Start of Block

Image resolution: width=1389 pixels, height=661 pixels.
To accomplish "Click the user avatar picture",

End of Block
Start of Block

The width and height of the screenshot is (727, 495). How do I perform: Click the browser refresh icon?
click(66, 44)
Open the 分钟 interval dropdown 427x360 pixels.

End of Block
Start of Block

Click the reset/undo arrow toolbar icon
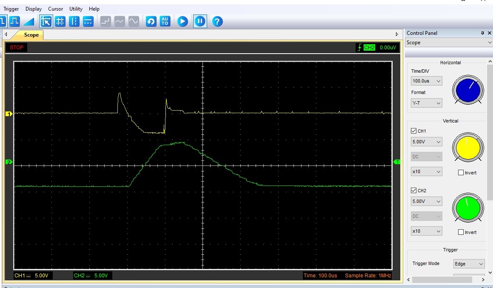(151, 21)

End of Block

* _Activity_:
Above are the entries. Output exactly the lines beginning with the line that has "Image resolution: width=1389" and ending with the line that has "the user avatar".

* _Task solution_:
Image resolution: width=1389 pixels, height=661 pixels.
To accomplish "Click the user avatar picture",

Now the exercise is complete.